[Zadania do rozwiązania]
- 1) Wypisz wszystkie podane w artykule o pobiciu 9-latka określenia wieku osób i przy każdym zaznacz, kogo dotyczy.
- 2) Przepisz z artykułu o pobiciu 9-latka fragment, który zaczyna się od słów zawierających "9-latek pobity przez", a kończy na słowach "może być pijana.".
- 3) Kto według artykułu o pobiciu 9-latka powiadomił policję?

[Tekst do ćwiczenia]
****************

9-latek pobity przez matkę i jej partnera. "Sprawiał kłopoty wychowawcze"
Chłopiec miał na ciele liczne siniaki i rozcięcia. Łódzka policja zatrzymała jego matkę i jej partnera, który nie jest biologicznym ojcem chłopca. Oboje przyznali się do pobicia 9-latka paskiem, gdyż według nich "miał sprawiać kłopoty wychowawcze". Prokuratura postawiła parze zarzut znęcania się nad dzieckiem.
Policję powiadomił dziadek 9-latka. Podczas rozmowy telefonicznej z matką chłopca, zaczął podejrzewać, że może być pijana.
Zakrwawione dziecko
Gdy funkcjonariusze przyjechali na miejsce zastali dziadka stojącego przed posesją wraz z 9-letnim wnukiem. - Dziecko było zakrwawione, miało widoczne ślady wskazujące na to, że mogło zostać pobite. Policjanci wezwali pogotowie - poinformowała Polsat News rzecznik prasowa łódzkiej policji mł. insp. Joanna Kącka. Jak powiedziała, chłopiec został przewieziony do szpitala.
Na miejscu funkcjonariusze zatrzymali 31-letnią matkę chłopca. Kobieta była pijana. W mieszkaniu, w którym przebywała, nie było ani jej konkubenta, ani ich 9-miesięcznej córki. Okazało się, że dziewczynka jest z ojcem w jego mieszkaniu. Nie stwierdzono u niej żadnych obrażeń.
Byli pod nadzorem kuratora
Matka została zabrana do izby zatrzymań, a jej partner sam zgłosił się na policję. Po przesłuchaniu prokurator zadecydował o zastosowaniu dozoru policyjnego i zakazał rodzicom kontaktowania się z dziećmi. Oboje usłyszeli zarzut znęcania się i spowodowania obrażeń u 9-latka.
Rodzina była pod stałym nadzorem kuratora, który często ją odwiedzał.
Prokuratura o sprawie poinformowała sąd rodzinny, który zdecyduje o losie dzieci.

****************

[Dostarczone dane]

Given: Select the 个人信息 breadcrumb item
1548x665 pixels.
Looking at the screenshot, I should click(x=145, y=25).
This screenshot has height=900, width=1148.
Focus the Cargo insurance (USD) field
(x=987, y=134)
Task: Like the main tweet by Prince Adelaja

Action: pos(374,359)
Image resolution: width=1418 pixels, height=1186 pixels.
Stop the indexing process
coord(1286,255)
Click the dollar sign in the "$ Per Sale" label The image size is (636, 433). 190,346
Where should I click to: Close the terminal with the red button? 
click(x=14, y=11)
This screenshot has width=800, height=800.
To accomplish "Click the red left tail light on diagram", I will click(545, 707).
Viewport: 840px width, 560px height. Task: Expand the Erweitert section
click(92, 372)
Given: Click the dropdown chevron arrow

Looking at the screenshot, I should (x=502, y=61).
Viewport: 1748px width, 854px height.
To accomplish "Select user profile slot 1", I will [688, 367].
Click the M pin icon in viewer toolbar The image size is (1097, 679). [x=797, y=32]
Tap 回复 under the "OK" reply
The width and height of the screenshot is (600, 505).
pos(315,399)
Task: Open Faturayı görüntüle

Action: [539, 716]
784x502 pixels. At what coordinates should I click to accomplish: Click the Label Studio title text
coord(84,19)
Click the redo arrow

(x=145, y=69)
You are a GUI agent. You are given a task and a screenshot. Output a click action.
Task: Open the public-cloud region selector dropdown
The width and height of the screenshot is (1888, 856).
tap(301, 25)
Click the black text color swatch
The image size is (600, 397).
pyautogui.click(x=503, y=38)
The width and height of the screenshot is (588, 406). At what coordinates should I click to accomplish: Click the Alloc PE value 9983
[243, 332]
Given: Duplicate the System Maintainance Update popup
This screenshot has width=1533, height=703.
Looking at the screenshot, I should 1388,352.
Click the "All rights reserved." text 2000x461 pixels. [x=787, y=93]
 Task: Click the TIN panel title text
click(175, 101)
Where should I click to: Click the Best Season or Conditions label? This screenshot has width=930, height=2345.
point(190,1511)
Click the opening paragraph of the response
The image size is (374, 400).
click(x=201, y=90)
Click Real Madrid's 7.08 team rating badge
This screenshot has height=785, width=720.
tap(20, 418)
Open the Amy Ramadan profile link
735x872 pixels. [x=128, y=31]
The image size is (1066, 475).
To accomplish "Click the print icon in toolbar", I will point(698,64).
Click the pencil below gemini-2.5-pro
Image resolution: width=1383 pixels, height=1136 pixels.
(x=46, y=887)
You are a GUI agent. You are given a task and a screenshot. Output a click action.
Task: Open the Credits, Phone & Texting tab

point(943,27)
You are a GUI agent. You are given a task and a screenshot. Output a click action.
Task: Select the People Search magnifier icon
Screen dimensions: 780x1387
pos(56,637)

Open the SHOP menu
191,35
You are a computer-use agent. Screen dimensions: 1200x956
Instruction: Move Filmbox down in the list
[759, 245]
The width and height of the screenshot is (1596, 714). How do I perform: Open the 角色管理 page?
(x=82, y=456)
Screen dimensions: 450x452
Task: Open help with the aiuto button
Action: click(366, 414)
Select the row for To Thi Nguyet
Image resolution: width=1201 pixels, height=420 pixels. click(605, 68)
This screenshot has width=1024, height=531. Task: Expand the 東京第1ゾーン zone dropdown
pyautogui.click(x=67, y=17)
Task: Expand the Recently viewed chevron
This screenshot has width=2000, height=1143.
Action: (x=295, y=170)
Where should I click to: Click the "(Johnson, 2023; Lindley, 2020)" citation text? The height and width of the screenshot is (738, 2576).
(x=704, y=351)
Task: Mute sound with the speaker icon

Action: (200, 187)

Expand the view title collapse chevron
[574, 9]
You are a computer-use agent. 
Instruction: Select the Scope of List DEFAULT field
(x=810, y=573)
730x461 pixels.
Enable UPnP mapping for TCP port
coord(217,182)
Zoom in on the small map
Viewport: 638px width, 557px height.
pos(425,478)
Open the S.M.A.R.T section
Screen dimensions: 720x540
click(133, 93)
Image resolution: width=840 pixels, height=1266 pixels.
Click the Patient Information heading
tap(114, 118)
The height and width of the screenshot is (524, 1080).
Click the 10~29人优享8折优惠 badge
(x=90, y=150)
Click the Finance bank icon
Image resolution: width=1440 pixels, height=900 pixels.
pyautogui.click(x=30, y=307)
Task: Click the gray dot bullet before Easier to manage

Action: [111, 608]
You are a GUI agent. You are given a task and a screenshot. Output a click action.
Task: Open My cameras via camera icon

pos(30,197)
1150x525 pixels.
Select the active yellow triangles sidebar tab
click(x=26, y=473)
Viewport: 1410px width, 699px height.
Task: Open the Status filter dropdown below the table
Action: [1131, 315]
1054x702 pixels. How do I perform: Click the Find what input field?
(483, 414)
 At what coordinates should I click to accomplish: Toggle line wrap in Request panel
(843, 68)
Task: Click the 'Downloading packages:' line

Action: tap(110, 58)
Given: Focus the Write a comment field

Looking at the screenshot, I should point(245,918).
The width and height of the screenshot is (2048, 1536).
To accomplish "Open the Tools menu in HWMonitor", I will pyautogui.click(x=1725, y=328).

****************

[Zestaw odpowiedzi]
- 1)
9 lat – chłopiec (9-latek)
31 lat – matka chłopca
9 miesięcy – córka matki i jej konkubenta

- 2)
9-latek pobity przez matkę i jej partnera. "Sprawiał kłopoty wychowawcze"
Chłopiec miał na ciele liczne siniaki i rozcięcia. Łódzka policja zatrzymała jego matkę i jej partnera, który nie jest biologicznym ojcem chłopca. Oboje przyznali się do pobicia 9-latka paskiem, gdyż według nich "miał sprawiać kłopoty wychowawcze". Prokuratura postawiła parze zarzut znęcania się nad dzieckiem.
Policję powiadomił dziadek 9-latka. Podczas rozmowy telefonicznej z matką chłopca, zaczął podejrzewać, że może być pijana.

- 3) Policję powiadomił dziadek 9-latka.